# Numerical gradient of approximated probability function

I want to find an approximation of the gradient $\nabla V(J)$ of the following function $V(J) = P(X\in T(J))$. Where $X$ is a multidimensional stochastic vector with a smooth continuous probability density and $T$ is a (convex) set that depends on some parameters $J=(J_1,...,J_n)$. $V(J)$ is considered to be many times continuously differentiable.

I have $N$ independent samples $x_n$ drawn from $X$. And $V(J)$ is approximated with the relative frequency $$\hat{V}(J)=\frac{ | \{n \mid x_n\in T(J) \}| }{N}.$$ The approximation is piecewise constant.

Now I want to find an operator $\hat{D}$ that approximates the gradient.
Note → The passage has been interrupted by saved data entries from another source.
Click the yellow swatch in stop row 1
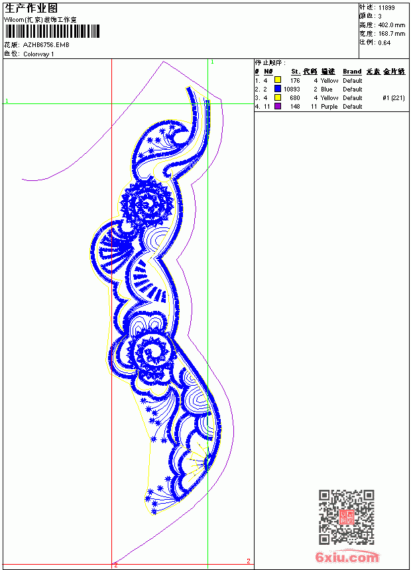 (278, 80)
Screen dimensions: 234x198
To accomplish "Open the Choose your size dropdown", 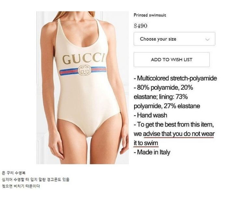I will (x=174, y=39).
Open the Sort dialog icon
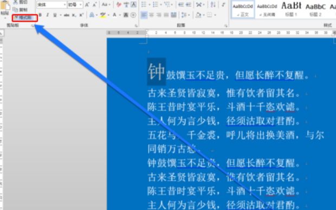This screenshot has height=210, width=336. click(213, 4)
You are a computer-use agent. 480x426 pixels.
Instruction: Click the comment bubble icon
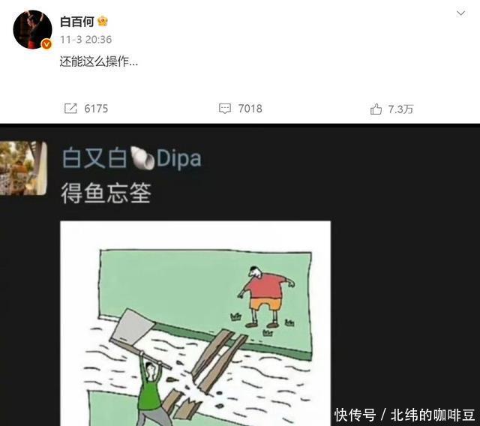(x=225, y=109)
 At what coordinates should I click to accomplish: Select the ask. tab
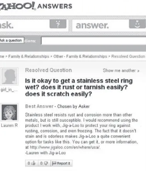[x=34, y=25]
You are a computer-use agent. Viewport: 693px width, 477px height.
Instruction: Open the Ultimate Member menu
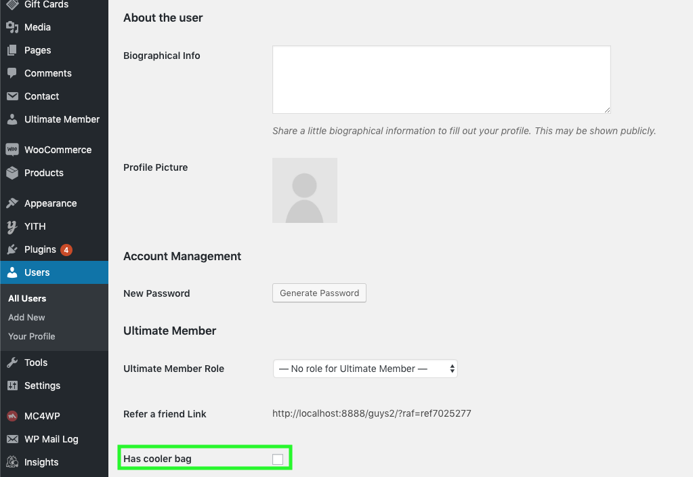(62, 119)
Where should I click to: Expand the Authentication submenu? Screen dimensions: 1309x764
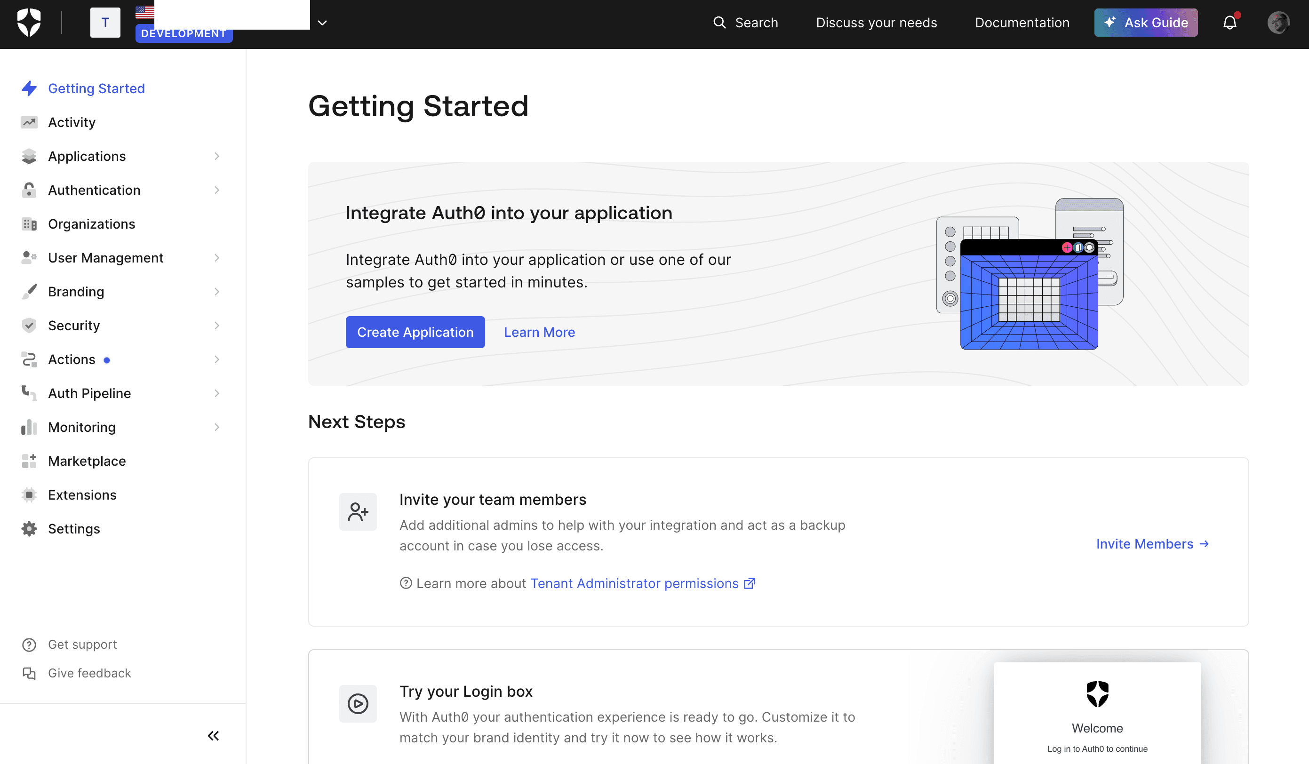(x=217, y=190)
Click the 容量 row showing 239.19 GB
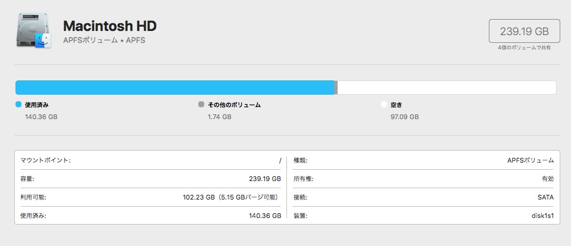This screenshot has height=246, width=571. pyautogui.click(x=151, y=179)
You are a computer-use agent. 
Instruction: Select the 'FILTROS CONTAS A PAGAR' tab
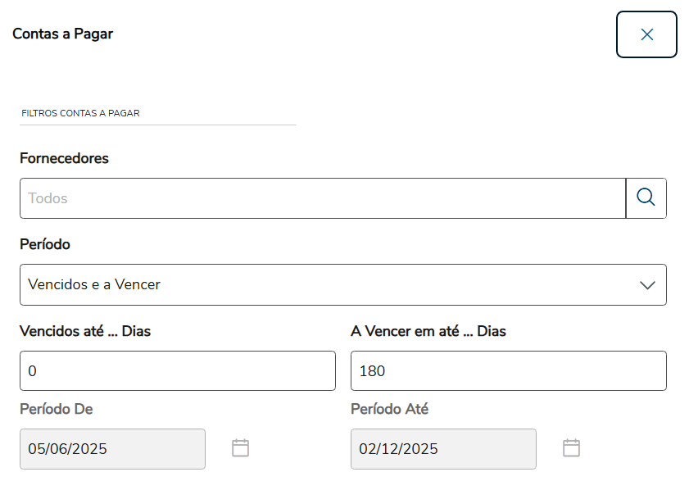(x=80, y=113)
For example: If J is one-dimensional. The gradient could be approximated by central difference $\hat{D}\hat{V}(J) = \frac{\hat{V}(J+h)-\hat{V}(J-h)}{2h}$. The problem with central difference is that since $\hat{V}$ is piecewise constant if $h$ is chosen too small, the difference is identically $0$ for most $J$.

The number of evaluations of $\hat{V}$ should be kept small as it is naturally quite expensive to compute. The approximation should be consistent in the sense that it becomes more accurate as $N$ increases.

Is there a standard way to solve this problem? Is there a limit on how accurate the approximation could get? Does it exist a theory for this kind of problems and where can I read more about it?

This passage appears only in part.